**Exercise**
Whenever a line in the material below includes "agent", copy that line.

**Exercise material**
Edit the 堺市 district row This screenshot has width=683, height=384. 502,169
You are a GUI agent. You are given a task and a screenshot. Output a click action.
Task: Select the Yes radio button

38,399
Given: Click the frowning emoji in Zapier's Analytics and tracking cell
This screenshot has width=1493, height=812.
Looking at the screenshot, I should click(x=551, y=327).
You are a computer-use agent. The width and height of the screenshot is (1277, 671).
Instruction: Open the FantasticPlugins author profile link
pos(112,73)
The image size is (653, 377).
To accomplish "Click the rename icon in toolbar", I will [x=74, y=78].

* * *

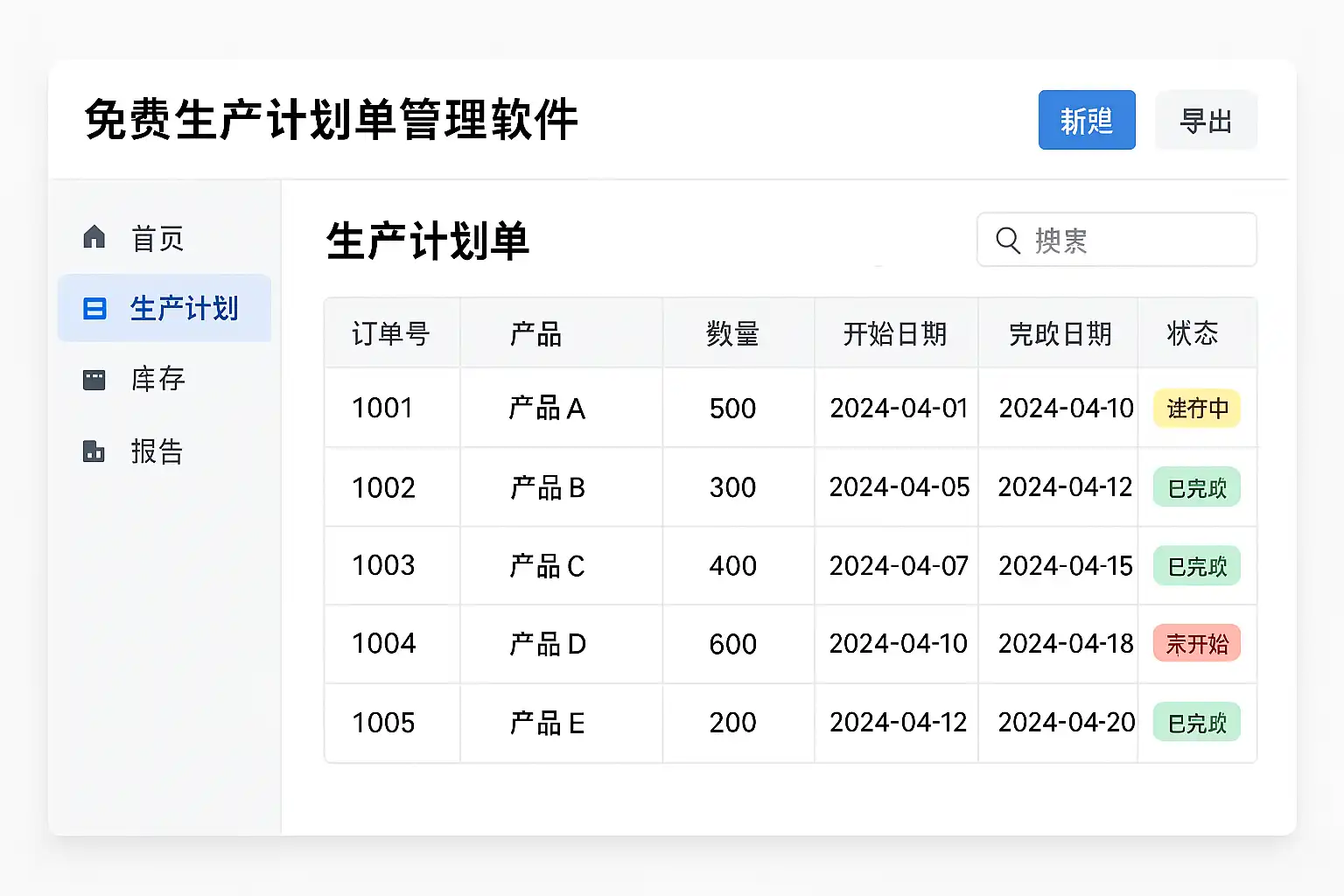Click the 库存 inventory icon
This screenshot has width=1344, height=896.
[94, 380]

==

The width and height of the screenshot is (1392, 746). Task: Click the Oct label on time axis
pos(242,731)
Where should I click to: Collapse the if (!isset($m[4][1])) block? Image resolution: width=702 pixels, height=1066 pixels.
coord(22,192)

**Solution**
You are a GUI agent. You are given a task and a screenshot. Output a click action.
You are a computer-use agent. The width and height of the screenshot is (1277, 671).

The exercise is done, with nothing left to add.